Care of Wooden Floors
Care of Wooden Floors by Will Wiles

My rating: 5 of 5 stars



Closer to a 4.5, but I really enjoyed my time with this one.

At the start, this seems like a pretty basic tale of a guy who is housesitting. The guy he's housesitting for is clearly a little quirky, but the instructions are pretty clear that he shouldn't touch the piano, take care of the two cats, and make sure the floor is taken care of.

What isn't surprising is that things start to go a little south with a spill of wine. What is surprising is how quickly things spiral out of control. By the time I was halfway through the book and one significant accident involving the piano was involved, I was more than in for the ride, but completely strapped in.
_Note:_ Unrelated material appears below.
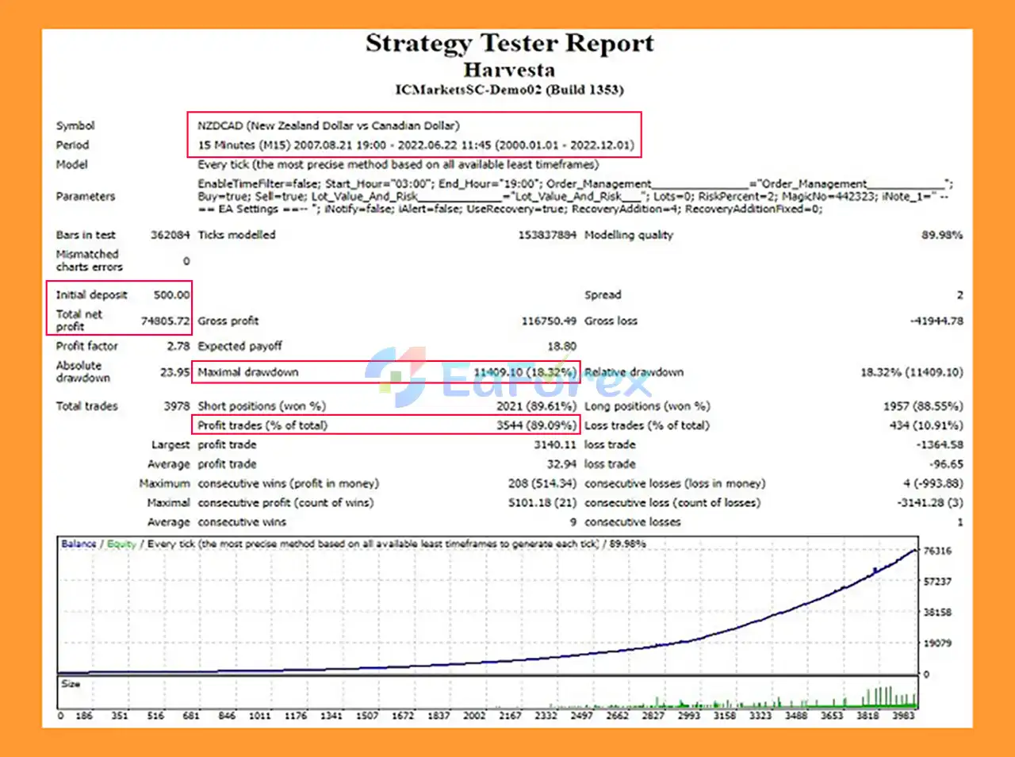
Task: Click the ICMarketsSC-Demo02 build text
Action: 509,90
It's Very Bad Things-level insanity, with just more and more crazy being piled on until the very end.

The book has been described as Kafka-esque, which I get. Really, it's more of an absurdist comedy that balances terrible choices and terrible things with increasingly terrible results, and it's hard not to enjoy it, especially if cringe-worthy humor is your thing.

This, at least as I review it, is a Prime Lending Library selection, so if you do the Amazon+Kindle thing, it's absolutely worth one of your selections for the month. A strange book that far exceeded my expectations, and I hate that I waited so long to finally read it. Well done!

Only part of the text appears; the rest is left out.